Dive Brief:
- Blueprint Medicines has started submitting one of its targeted cancer drugs for approval, a decision supported by new clinical trial results that showed three in five lung cancer patients with a certain genetic profile responded to the drug.
- The trial enrolled non-small cell lung cancer patients who tested positive for RET fusions, meaning a gene called RET has fused with another gene, in turn affecting the cell signaling protein which it normally encodes. Foundation Medicine, a diagnostics company, estimates 1% to 2% of lung cancers and up to 5% of thyroid cancers occur in patients with abnormalities in the RET gene.
- Blueprint expects to complete the lung cancer application for its drug, named pralsetinib, sometime in the first quarter. The biotech also intends to ask regulators to approve pralsetinib as a treatment for medullary thyroid cancer, with an application planned for the second quarter. Those submission would put Blueprint several months behind Eli Lilly, which filed its own RET-targeting cancer drug in the fourth quarter.
Dive Insight:
The fresh pralsetinib data show that, among 80 RET fusion-positive lung cancer patients who were previously treated with chemotherapy, tumors shrunk in 61% after they were given the drug. For another 26 patients who hadn't received cancer treatment before, the response rate was 73%.
The biotech also reported that median duration of response, a measure of how long after treatment a patient's cancer begins to grow or spread, had not yet been reached for the patients who previously received platinum-based chemotherapy. On safety, Blueprint said its drug was well-tolerated, and that 4% of patients stopped taking it because of treatment-related adverse events.

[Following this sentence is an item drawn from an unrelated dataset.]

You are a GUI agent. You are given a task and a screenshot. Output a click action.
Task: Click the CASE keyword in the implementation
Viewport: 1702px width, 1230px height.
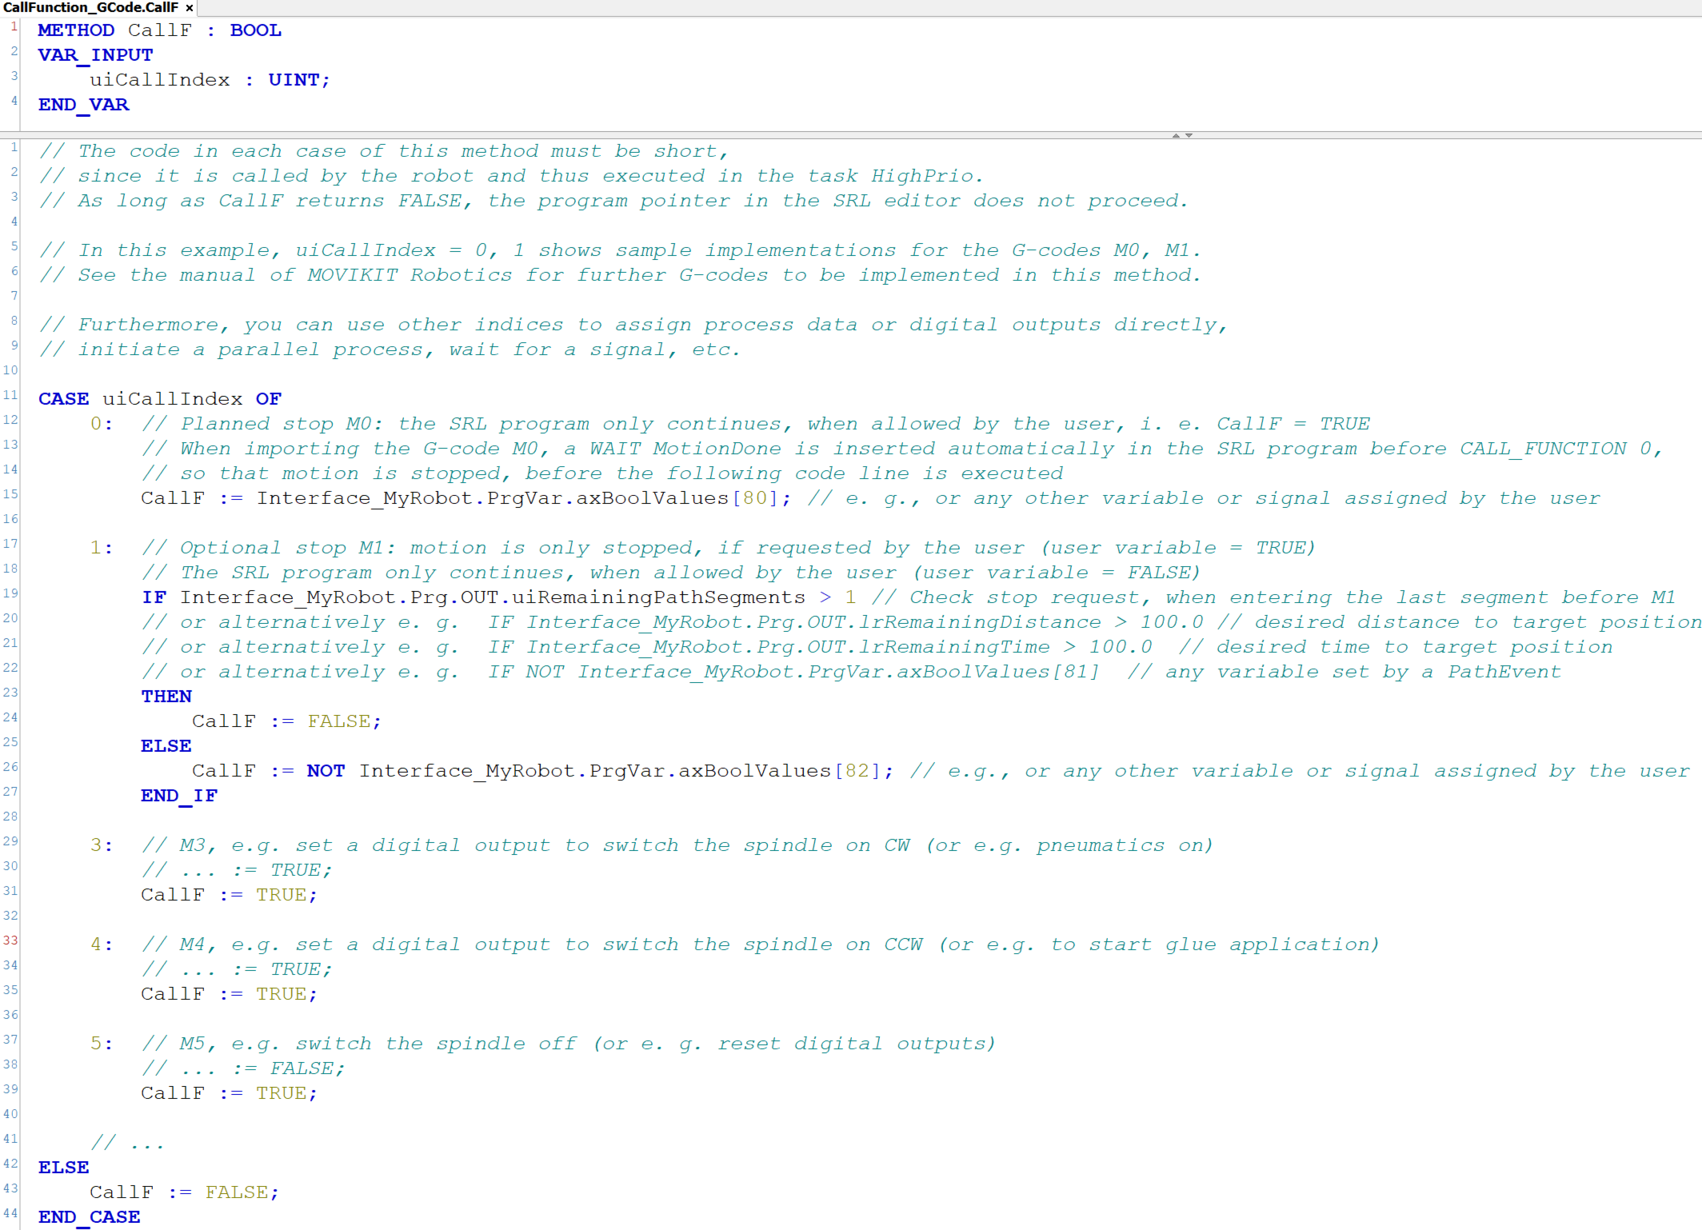tap(63, 399)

As Blueprint begins sending these results off to regulators, Wall Street analysts are at odds about their strength compared to what was reported for Lilly's rival drug.

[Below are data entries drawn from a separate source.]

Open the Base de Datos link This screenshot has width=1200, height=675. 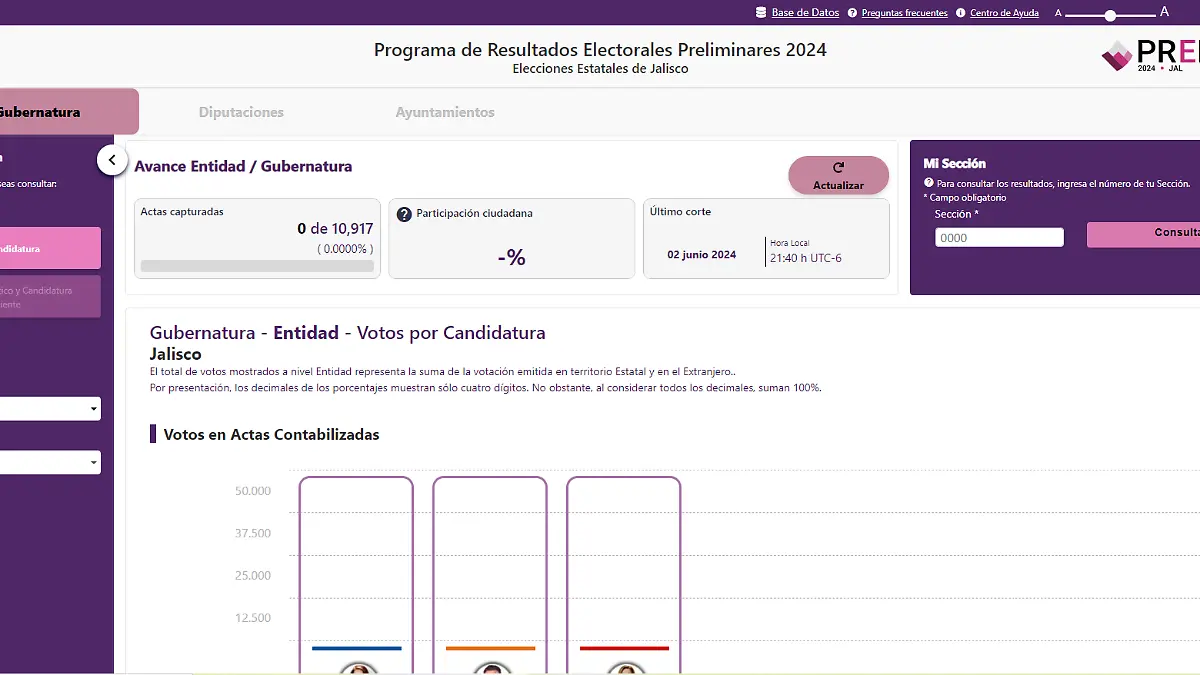click(x=805, y=13)
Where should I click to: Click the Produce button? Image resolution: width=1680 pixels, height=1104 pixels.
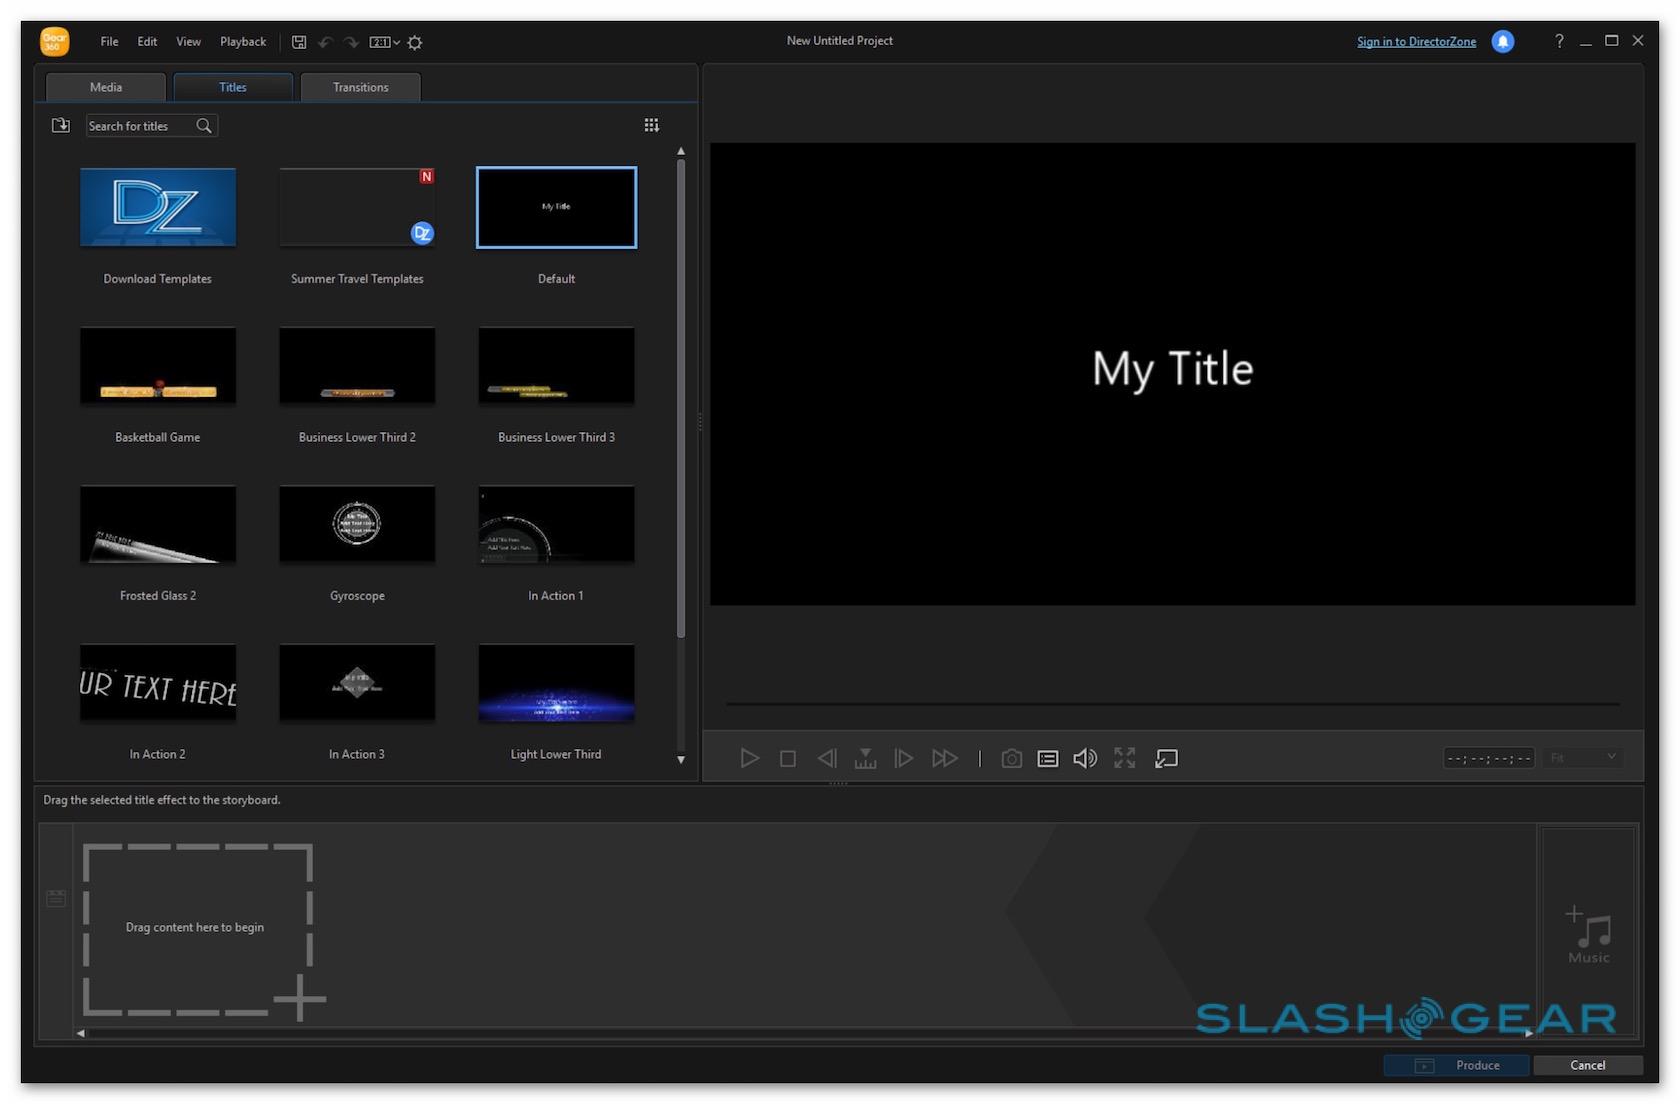1456,1065
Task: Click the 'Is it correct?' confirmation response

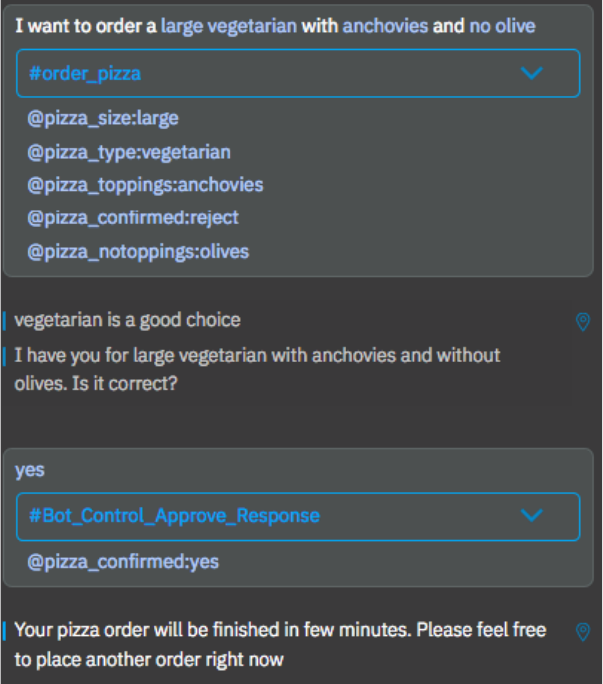Action: (257, 368)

Lilly picked up selpercatinib through its $8 billion acquisition of Loxo Oncology. Clinical results presented last year at a global lung cancer conference showed that, among 105 patients with RET fusion-positive non-small cell lung cancer, there was a 68% response rate after treatment with selpercatinib. And among 34 patients who hadn't before received cancer treatment, the response rate was 85%.
Those results should help Lilly's case that it holds a best-in-class RET inhibitor, according to Cantor Fitzgerald analyst Louise Chen, who has an "Overweight" rating on the company. Chen writes in a new investor note that, while difficult to compare across trials, the response seen in the selpercatinib data "continues to look better than" Blueprint's topline data.

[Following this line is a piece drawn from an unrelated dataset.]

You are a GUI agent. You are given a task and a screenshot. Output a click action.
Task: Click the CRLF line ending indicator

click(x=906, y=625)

Andrew Berens, an SVB Leerink analyst with an "Outperform" rating on Blueprint, homed in on a different data point. Though he acknowledged the difference in objective response rates between Blueprint's and Lilly's drugs, he also highlighted how the complete response rate among treatment-naive cancer patients was 12% for pralsetinib but 3% for selpercatinib.
That the pralsetinib study has yet to reach a median duration of response is another good sign for Blueprint, according to Berens, as it provides evidence the drug offers lasting benefits.
Lilly's drug, meanwhile, demonstrated a 20-month overall median duration of response in lung cancer patients.
Raymond James analyst Dane Leone has a "Strong Buy" rating on Blueprint and expects both the biotech's drug and Lilly's to secure approval in thyroid and non-small cell lung cancers.
Which one becomes the frontrunner, however, is still up for debate.
"Regarding which drug will be preferred within the clinical community, the definitive answer will likely be based upon," median duration of response and median progression free survival, or mPFS, Leone wrote in a note to investors.
"At this point, we know that selpercatinib has produced an impressive [mPFS of greater than 18 months] within a patient population that was previously treated with a median of 3 prior therapies," he added, "but we do not have a clear view of what the durability of response with pralsetinib would be across a similar patient population."
Blueprint and Lilly's stock prices were essentially unchanged Wednesday morning.
A Lilly spokesperson said the company does not yet have a approval decision deadline from the Food and Drug Administration for selpercatinib.